The resulting characteristic of the charge pressure regulating system may be described by a straight line and an offset in the form of the base charge pressure. This base charge pressure is an undesired characteristic of the waste gate actuator common in a gasoline engine, for example, caused by the supply of excess pressure from the charge pressure. The base charge pressure is the lowest control threshold (0% pulse duty factor) of the charge pressure regulation for any given internal combustion engine, for example spark-ignition and diesel engines, and is modeled within the engine controller.
Previously, the adaptation values for the limit value have been formed in the form of an offset value on the pulse duty factor level. This adaptation offset is stored by filing in cells which are addressable via the engine rotational speed.
The task of the limitation of the integral component includes, among others, the prevention of controller-induced over-swing in the charge pressure.
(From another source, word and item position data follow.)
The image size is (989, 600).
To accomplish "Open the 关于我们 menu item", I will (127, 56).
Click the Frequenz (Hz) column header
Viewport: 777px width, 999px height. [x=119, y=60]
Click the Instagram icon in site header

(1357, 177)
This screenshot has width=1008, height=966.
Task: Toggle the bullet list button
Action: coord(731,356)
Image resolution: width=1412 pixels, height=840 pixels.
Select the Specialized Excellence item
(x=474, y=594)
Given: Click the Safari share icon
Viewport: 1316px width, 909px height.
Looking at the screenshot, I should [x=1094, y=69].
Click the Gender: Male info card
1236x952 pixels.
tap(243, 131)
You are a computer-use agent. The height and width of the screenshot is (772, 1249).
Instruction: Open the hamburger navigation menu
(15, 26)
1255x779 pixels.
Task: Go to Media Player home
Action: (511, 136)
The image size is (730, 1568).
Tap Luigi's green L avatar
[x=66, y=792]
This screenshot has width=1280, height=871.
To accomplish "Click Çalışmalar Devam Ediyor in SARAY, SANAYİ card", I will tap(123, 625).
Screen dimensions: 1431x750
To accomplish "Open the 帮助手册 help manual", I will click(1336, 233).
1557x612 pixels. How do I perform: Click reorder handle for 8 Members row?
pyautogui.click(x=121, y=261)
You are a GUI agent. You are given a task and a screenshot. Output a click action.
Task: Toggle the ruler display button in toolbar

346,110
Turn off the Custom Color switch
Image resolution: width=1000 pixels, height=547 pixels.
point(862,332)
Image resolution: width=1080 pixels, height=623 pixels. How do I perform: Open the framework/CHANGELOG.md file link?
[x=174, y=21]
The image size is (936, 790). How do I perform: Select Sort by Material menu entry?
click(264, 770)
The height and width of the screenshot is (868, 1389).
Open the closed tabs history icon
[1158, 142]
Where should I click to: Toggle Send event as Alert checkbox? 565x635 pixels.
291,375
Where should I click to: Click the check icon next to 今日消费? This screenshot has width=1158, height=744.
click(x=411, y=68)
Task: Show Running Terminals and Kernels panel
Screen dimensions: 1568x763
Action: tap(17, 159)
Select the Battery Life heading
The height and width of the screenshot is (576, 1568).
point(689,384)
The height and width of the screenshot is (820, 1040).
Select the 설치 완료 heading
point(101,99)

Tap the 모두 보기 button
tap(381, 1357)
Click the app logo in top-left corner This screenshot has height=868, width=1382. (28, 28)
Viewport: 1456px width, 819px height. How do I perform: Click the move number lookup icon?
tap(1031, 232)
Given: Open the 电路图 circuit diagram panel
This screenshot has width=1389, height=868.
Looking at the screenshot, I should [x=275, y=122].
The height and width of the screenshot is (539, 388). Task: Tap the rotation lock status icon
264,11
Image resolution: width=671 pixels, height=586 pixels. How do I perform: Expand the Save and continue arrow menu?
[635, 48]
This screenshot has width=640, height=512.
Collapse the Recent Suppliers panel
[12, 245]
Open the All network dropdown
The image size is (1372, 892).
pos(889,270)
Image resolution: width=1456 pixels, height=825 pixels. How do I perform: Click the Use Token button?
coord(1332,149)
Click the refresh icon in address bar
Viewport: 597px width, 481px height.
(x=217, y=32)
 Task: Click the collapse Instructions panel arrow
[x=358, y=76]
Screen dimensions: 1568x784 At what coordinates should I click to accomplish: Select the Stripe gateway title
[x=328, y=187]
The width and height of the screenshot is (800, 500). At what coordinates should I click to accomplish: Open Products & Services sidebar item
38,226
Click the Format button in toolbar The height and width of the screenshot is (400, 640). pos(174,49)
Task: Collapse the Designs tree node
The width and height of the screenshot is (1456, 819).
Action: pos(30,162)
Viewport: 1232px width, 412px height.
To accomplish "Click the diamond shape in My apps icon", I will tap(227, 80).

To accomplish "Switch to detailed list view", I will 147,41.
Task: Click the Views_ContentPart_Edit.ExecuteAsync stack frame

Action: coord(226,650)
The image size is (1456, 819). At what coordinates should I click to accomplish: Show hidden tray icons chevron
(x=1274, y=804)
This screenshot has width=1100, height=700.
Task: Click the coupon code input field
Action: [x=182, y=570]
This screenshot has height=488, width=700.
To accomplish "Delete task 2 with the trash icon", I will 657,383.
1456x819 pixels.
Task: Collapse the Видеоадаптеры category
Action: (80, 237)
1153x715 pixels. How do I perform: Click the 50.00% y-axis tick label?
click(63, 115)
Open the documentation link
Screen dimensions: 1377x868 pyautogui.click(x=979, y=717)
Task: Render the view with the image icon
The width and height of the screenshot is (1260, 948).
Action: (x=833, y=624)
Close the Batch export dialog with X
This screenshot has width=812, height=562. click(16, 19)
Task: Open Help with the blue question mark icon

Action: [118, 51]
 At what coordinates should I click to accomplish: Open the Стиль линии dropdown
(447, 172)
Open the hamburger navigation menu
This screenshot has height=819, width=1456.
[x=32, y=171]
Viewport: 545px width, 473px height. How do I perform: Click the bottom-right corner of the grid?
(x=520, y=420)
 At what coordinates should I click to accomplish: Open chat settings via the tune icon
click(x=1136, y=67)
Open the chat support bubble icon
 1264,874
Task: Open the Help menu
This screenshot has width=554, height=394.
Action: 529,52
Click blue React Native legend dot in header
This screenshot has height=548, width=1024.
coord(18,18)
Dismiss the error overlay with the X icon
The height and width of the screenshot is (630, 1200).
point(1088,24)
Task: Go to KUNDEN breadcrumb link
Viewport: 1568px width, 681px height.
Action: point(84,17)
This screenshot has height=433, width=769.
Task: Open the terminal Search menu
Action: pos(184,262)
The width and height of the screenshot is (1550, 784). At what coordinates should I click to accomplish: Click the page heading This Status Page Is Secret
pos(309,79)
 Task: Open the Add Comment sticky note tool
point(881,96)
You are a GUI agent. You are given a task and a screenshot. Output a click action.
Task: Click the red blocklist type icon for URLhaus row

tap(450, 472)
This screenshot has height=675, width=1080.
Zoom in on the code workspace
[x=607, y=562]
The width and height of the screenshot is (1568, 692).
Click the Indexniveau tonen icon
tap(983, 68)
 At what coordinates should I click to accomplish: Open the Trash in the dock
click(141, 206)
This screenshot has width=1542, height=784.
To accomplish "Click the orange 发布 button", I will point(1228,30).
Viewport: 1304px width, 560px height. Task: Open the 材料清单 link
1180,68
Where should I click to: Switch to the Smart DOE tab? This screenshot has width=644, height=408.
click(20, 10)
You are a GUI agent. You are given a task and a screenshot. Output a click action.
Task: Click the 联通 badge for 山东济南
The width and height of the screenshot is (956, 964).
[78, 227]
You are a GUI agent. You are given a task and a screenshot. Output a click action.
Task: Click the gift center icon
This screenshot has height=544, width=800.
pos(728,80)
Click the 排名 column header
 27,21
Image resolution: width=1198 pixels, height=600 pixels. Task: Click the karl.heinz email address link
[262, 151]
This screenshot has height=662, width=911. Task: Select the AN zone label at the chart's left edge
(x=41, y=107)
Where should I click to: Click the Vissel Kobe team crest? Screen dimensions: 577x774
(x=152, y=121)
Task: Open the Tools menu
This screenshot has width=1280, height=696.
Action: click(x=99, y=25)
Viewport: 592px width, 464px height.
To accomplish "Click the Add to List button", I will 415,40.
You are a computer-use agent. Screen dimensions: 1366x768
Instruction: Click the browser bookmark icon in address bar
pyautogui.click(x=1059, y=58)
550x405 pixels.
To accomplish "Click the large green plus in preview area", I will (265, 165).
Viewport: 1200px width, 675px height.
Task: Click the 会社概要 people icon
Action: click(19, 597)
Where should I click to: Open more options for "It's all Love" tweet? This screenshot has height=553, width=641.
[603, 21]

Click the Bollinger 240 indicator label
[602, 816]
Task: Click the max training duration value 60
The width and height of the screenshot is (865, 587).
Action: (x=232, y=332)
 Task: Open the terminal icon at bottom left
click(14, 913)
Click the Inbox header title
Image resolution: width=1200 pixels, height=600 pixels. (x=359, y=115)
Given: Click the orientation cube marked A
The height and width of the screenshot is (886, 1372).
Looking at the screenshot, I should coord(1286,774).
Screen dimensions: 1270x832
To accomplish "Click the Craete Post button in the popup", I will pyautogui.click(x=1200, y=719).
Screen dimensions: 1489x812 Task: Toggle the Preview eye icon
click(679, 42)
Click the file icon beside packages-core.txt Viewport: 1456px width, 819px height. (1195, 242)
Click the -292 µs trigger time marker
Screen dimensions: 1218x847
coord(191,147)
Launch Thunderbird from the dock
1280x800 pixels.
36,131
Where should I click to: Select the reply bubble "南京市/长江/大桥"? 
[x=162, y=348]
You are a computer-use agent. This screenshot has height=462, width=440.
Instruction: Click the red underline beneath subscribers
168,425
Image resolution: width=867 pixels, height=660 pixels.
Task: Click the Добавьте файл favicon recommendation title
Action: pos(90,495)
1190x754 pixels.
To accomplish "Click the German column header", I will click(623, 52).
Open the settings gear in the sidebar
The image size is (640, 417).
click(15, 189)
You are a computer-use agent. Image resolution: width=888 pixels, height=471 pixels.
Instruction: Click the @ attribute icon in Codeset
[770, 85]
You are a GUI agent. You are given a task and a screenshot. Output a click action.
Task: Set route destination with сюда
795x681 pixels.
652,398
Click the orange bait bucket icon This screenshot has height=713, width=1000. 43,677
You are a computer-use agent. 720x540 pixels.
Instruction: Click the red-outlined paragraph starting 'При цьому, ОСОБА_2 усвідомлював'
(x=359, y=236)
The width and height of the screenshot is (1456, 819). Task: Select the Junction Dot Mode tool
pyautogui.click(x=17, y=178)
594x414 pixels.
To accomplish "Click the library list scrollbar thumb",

To this end, an applied manipulated variable requirement is determined as a function of the engine rotational speed and the relative setpoint charge pressure, which is equal to the absolute charge pressure minus the base charge pressure. In addition to the referenced adaptive correction, this pulse duty value is corrected using charge air temperature and warm-up interventions.
In this method, it is problematic that for charge pressure setpoint values below the base charge pressure the above-referenced adaptation offset is constantly output, which for strongly positive adaptation values may result in an excessively high upper limit for the integral component, with corresponding over-swings in the charge pressure.